Readers of my own confidential tipsheet, the Efficient Market Theorist, will know this is hogwash. If you want to make substantial returns on your money, year-in, year-out, there is really only one sector to invest in: oils. Impressionist oils, that is.
Stocks have historically gained on average about 10% yearly. Over the last 15 years, your average Salon reject has climbed in price at better than 20% a year. In the last two years, the Impressionist market jumped 150%, and the big New York auctions this month confirmed the trend.
Granted, this may appear to present some barriers to the small investor. But innovative new financing techniques are drawing the glamorous world of the auction house within reach of even the most impoverished investors. Just ask Alan Bond.
The Australian tycoon's purchase of Vincent van Gogh's ''Irises'' for US$53.9 million (C$62.9 million) in November 1987 - still a record for any painting - raised high brows to begin with. But this was nothing like the reaction accompanying the news that Sotheby's, the international auction house handling the sale, had loaned him half the money.
SCANDALIZED ART WORLD
The combination of skyrocketing prices and auction house manoeuvring has scandalized the art world, much as junk bonds, program trading, and the ''recent market disturbances'' have all been popularly lumped together as so much ''casino capitalism'' on Wall Street. Time magazine art critic Robert Hughes might call it ''the shock of the new.''
He might call it that, were he not one of the leading members of the Salon of financial orthodoxy blaming Sotheby's and its rival, Christie's, for the price explosion, which he argues is shutting public museums out of contention for works coming onto market.
The aggressive new financial methods have allegedly puffed up the market with extra liquidity, and given the auction houses a direct interest in overstating the condition and importance of certain pieces.
The first thing to note is these are in fact not new at all, except perhaps to the art world.

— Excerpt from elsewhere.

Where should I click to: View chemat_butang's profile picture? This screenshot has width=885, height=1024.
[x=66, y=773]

The notorious advance to Bond is nothing more than a bridge loan, familiar to financial markets. Likewise, Sotheby's agreement to guarantee the John T. Dorrance estate US$110 million on sale of its collection is simply a variant of the ''bought deal.''
The second point is that this is largely a self-correcting problem. Christie's has invited special scorn for making overly optimistic estimates of what it thought it could elicit for 14 of the collector Paul Mellon's paintings and sculptures. It got the nod over Sotheby's more conservative appraisal - but sold only half the lot. Sotheby's, by contrast, set a new single auction sales record the next night. Other sellers will have noted this, and will take the path of caution in future.

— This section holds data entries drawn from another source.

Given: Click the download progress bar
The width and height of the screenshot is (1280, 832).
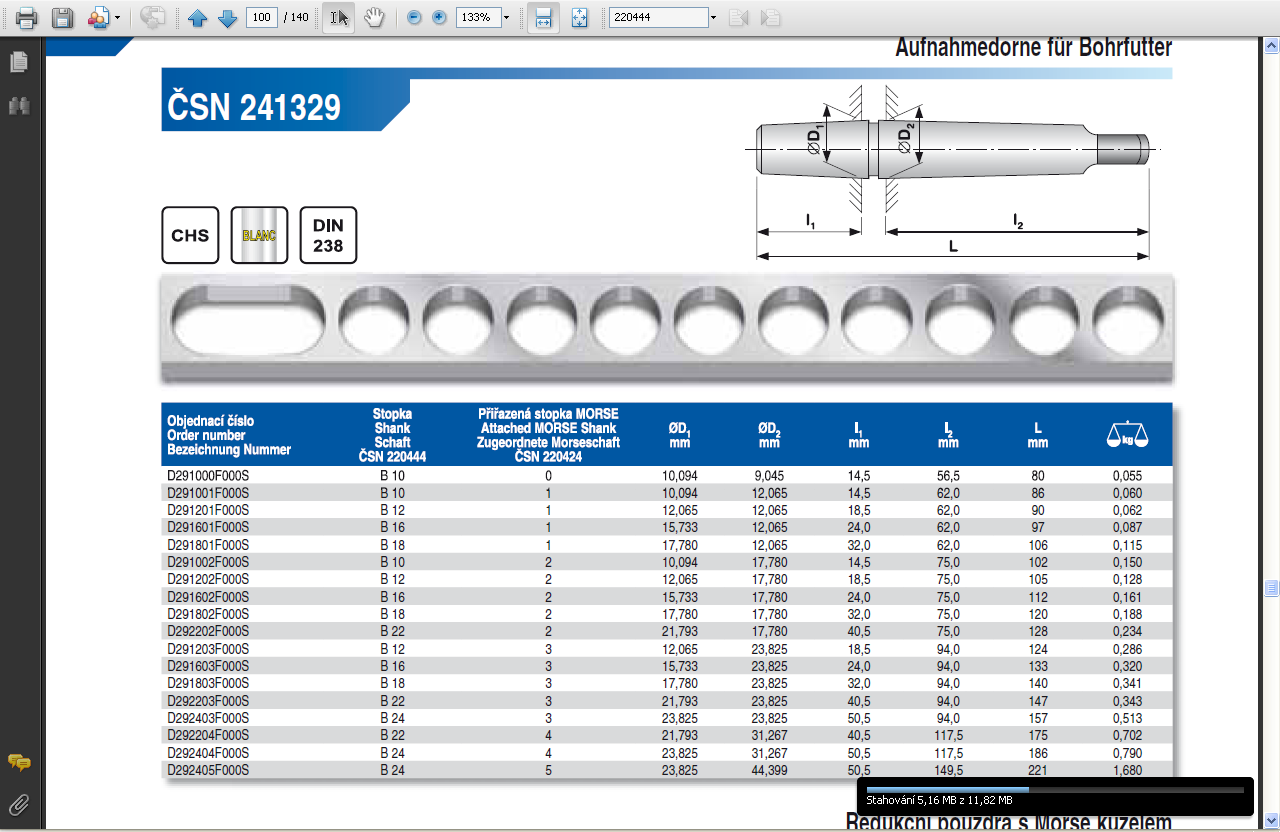Looking at the screenshot, I should point(1055,789).
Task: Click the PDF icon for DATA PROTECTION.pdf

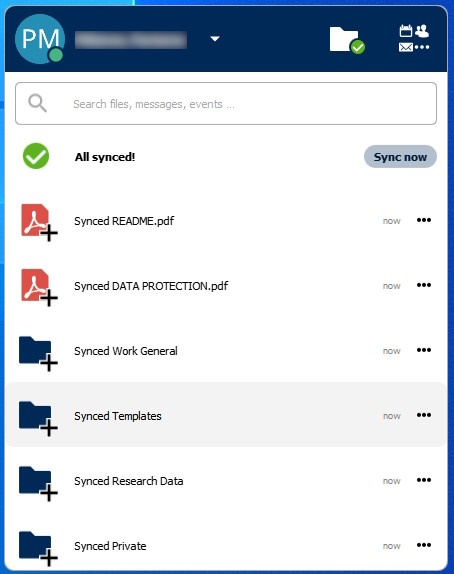Action: pos(38,287)

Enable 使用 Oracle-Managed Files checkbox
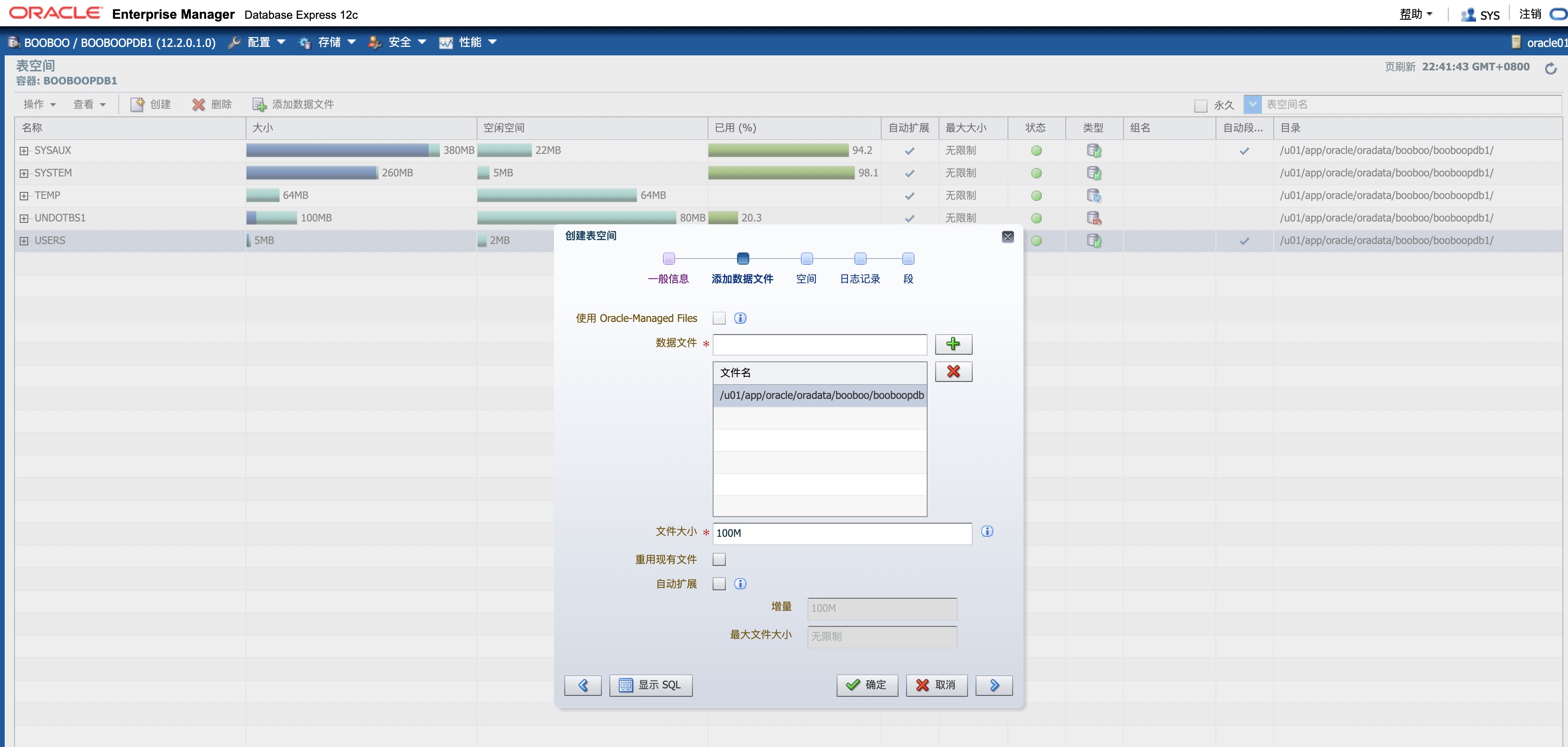pos(719,318)
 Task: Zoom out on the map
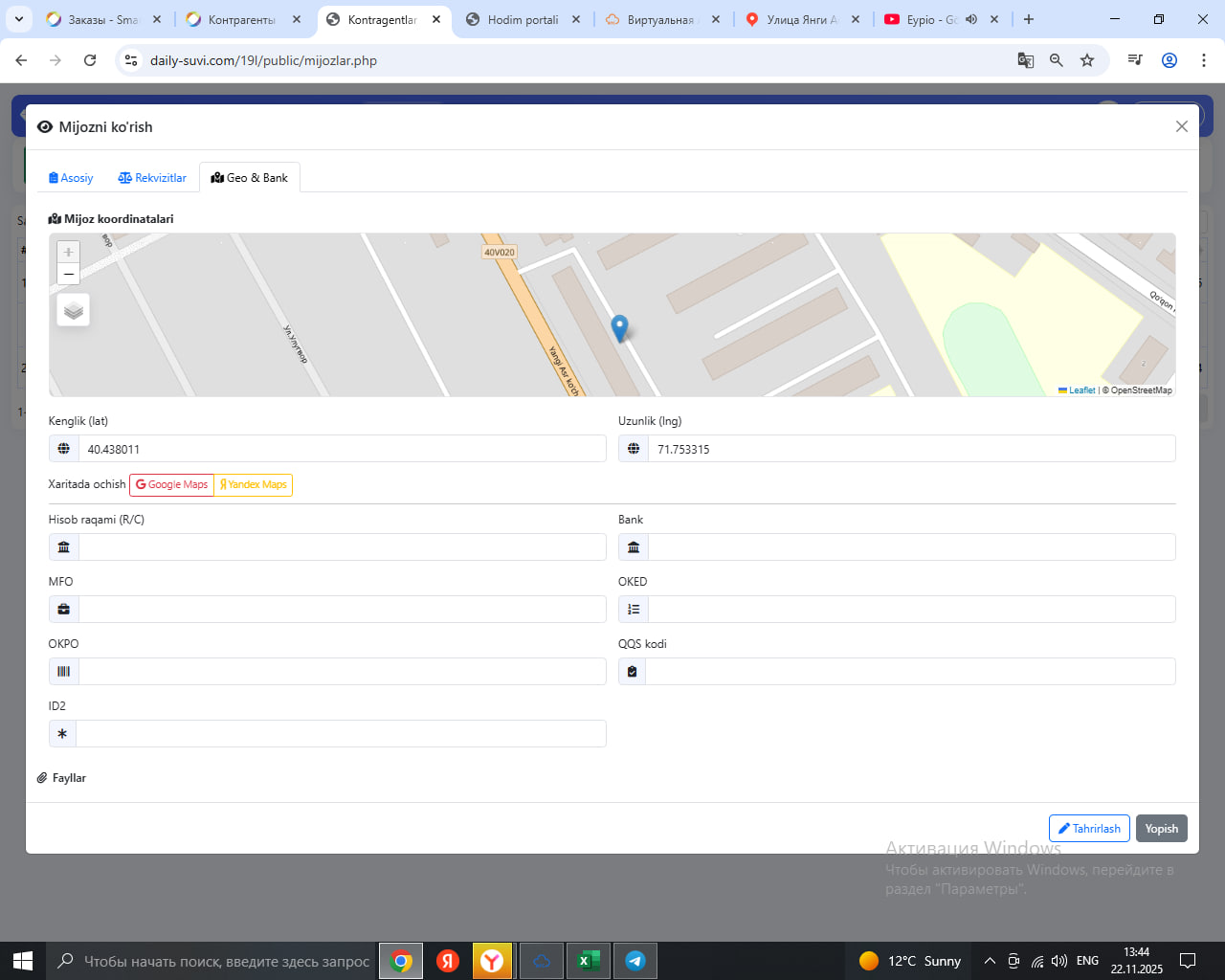click(68, 274)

The third point is that it's not clear there's even a problem. Most of the critics of the auction houses are art dealers - their direct competitors and, until a few years ago, their main customers.
One detects more than a hint of snobbish disdain for those arrivistes, especially from Japan, who have dared to soil the temple of art with their vulgar wads of cash. Maybe they have pushed the bidding beyond the museums' reach. But museums can't bid at all on something that's not for sale. And if Sotheby's and Christie's were somehow prevented from offering greater assurance to sellers, either by providing loans to buyers or guaranteeing prices, the market would dry up. Perhaps that would encourage more collectors simply to donate the pieces to museums. Perhaps not.

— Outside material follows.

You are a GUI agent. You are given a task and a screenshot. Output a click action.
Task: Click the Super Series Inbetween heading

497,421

Museums, don't forget, can sell into this market, too. If their hearts are set on a masterpiece, why shouldn't they sell off some lesser works to finance it? For that matter, one of the effects of the bought deal, was to let some paintings go for less than they might otherwise. Since Sotheby's had guaranteed a price for the whole lot, rather than for each individual painting, it had an incentive to take whatever it could get for them, instead of insisting on a minimum ''reserve price.''
If Hughes and other critics want a villain in this piece, they would be better advised to look at U.S. monetary policy, the real source of the liquidity, fueling the rapid rise in asset prices of recent years. Art critics for a sound dollar?